D. Manuel Quintas lembrou a importância de legar um património herdado às gerações vindouras. “Estamos de passagem. Recebemos em herança este património e queremos deixá-lo àqueles que vêm. Portanto, não se investe a pensar no presente, naqueles que estão, sejam muitos ou poucos”, frisou o prelado, lembrando que a aquela recuperação só foi possível com a ajuda de fundos e também das comunidades locais e dos municípios que, “cada vez mais, apreciam, fazem apreciar e são estimulados pelas populações para investirem na recuperação do património”.

“As comunidades locais e a própria diocese não conseguimos. Infelizmente não temos fundos para apoiar estas recuperações e temos de recorrer a estes que existem exatamente para isso e depois ao complemento dos municípios”, acrescentou, considerando esta “uma aposta certa”.

O bispo do Algarve advertiu, contudo, que “os altares são a marca da identidade do povo de Odeleite” e que “as igrejas não podem ser museus”. “Aqueles que vos precederam não construíram estes altares para embelezar as paredes da igreja. Por trás destes altares está uma caminhada de fé e de vida, no meio das dificuldades e agruras da vida”, sustentou, acrescentando que “os altares são um testemunho, não apenas histórico, mas um testemunho de fé e de vida”. “Gostaria que passássemos do esforço feito para a renovação da igreja para a o esforço que devemos fazer por sermos mais Igreja”, desafiou.

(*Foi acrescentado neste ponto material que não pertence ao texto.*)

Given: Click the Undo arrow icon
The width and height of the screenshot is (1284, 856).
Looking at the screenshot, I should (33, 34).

O padre Agostinho Pinto, pároco de Odeleite, agradeceu às entidades envolvidas no processo e pediu aos paroquianos que “apreciem esta obra e apreciem a sua terra”. O prior lembrou que a “igreja é bonita mas sem as pessoas não tem sentido”. “Que as pessoas venham mais, apreciem o que têm. É importante que apreciem para puderem transmitir aos vossos filhos e netos”, pediu.

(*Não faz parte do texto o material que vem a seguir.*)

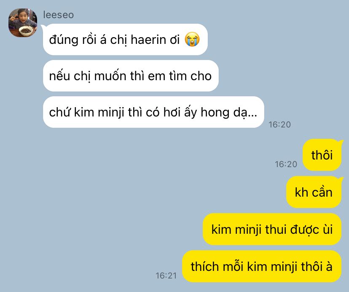Select message "thích mỗi kim minji thôi à"
Image resolution: width=349 pixels, height=292 pixels.
coord(262,266)
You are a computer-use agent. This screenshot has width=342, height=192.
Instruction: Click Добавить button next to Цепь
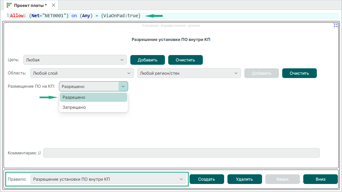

Francisco Amaral, presidente da Câmara de Castro Marim, lembrou que a igrejaesteve muito degradada” e que agora se inverteu essa realidade. “No fundo estamos a respeitar a cultura, a história e o património religioso destas gentes”, considerou.

Valter Matias, o presidente da Junta de Freguesia local, destacando a igreja como “símbolo” a “conservar e valorizar”, lembrou que ficam em falta ainda os restantes dois altares. “Estamos já a procurar fontes de financiamento para acabar esta intervenção porque a igreja de Odeleite merece. É um contributo que deixamos aos nossos filhos e netos”, referiu.

Após a inauguração foi celebrada a eucaristia, presidida pelo bispo do Algarve.